If a patient had a history of antidepressant-induced mania that was common or severe, some clinicians might not continue the antidepressant. Perhaps if the patient had bipolar disorder type I, some clinicians would be less likely to continue antidepressants than if the patient had bipolar disorder type II. These are issues of selection bias, or so called confounding by indication: the doctor decides what to do non-randomly. Another way to frame the issue is this: we don’t know how many patients did worse because they were taken off antidepressants versus how many were taken off because they were doing worse.

Another way of putting this is that in confounding bias, the confounding factor causes the outcome; the exposure does not cause the outcome at all. The confounding factor is not on the causal pathway of an exposure and outcome. In other words, it is not the case that the exposure causes the outcome through the mediation of the confounding factor; the confounding factor is not merely a mechanism whereby the exposure causes the outcome. To repeat a classic example, numerous epidemiological studies find an association between coffee drinking and cancer, but this is due to the confounding effect of cigarette smoking: more coffee drinkers smoke cigarettes, and it is the cigarettes, completely and entirely, that cause the cancer; coffee itself has not increased cancer risk.

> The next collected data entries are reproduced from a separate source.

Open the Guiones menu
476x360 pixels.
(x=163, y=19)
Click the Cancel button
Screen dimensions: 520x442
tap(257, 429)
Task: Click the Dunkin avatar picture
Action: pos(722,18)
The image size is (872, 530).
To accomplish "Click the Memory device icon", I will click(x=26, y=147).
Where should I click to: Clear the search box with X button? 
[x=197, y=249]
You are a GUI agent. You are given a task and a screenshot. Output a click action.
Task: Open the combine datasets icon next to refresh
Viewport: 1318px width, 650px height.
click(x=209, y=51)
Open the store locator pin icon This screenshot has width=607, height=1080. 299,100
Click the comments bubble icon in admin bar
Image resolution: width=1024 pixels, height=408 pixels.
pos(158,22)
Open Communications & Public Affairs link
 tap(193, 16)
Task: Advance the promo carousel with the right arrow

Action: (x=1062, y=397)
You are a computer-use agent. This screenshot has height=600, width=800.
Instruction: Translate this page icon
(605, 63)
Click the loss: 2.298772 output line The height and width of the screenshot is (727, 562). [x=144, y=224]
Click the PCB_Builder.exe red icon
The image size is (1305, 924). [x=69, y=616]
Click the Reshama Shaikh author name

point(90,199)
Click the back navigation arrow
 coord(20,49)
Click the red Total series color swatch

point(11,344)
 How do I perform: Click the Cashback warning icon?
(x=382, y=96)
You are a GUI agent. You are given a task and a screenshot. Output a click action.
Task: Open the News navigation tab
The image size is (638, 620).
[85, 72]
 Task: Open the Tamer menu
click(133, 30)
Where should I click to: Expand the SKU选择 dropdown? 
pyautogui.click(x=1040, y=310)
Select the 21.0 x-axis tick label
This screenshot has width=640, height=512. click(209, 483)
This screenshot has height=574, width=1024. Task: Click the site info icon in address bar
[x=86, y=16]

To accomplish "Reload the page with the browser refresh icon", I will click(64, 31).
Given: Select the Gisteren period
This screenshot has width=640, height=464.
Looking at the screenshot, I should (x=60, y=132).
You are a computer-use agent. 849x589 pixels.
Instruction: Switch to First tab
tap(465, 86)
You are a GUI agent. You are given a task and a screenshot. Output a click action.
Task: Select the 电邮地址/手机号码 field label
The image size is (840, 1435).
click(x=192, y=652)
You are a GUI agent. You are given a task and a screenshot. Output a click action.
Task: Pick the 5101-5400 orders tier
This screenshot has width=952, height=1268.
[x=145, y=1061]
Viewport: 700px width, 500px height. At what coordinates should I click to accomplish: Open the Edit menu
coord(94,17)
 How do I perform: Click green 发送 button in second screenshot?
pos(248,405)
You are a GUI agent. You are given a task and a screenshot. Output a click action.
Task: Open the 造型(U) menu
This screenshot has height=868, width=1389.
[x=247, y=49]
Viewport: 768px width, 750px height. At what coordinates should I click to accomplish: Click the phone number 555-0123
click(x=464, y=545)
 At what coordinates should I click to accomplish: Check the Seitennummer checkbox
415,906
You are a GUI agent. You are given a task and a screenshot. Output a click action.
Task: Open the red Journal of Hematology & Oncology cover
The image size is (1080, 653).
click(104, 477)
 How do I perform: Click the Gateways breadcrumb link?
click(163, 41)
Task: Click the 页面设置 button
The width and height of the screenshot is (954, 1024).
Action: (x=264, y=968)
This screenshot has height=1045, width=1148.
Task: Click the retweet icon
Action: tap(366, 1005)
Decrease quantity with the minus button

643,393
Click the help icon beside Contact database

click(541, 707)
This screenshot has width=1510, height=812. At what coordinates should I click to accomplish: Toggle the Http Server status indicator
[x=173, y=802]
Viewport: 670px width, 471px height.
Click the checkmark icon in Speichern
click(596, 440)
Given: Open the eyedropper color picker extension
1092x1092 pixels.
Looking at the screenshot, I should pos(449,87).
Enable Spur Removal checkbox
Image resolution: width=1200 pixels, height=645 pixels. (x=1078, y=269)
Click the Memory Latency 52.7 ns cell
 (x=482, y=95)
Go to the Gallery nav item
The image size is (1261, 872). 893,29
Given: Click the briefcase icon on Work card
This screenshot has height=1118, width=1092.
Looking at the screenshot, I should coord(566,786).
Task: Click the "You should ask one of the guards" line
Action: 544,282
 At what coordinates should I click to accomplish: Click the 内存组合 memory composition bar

As a historical matter, the first application of randomization in any scientific study appears to have been published by the American philosopher and physicist Charles Sanders Peirce in the late 1860s (Stigler, 1986). Peirce did not seem to follow up on his innovation however. Decades passed, and as statistical concepts began to seep into medical consciousness, it seems that the notion of randomization also began to come into being. In 1905, in the main insane asylum of Kuala Lumpur, Malaysia, the physician William Fletcher decided to do an experiment to test his belief that white rice was not, as some claimed, the source of beriberi (Fletcher, 1907).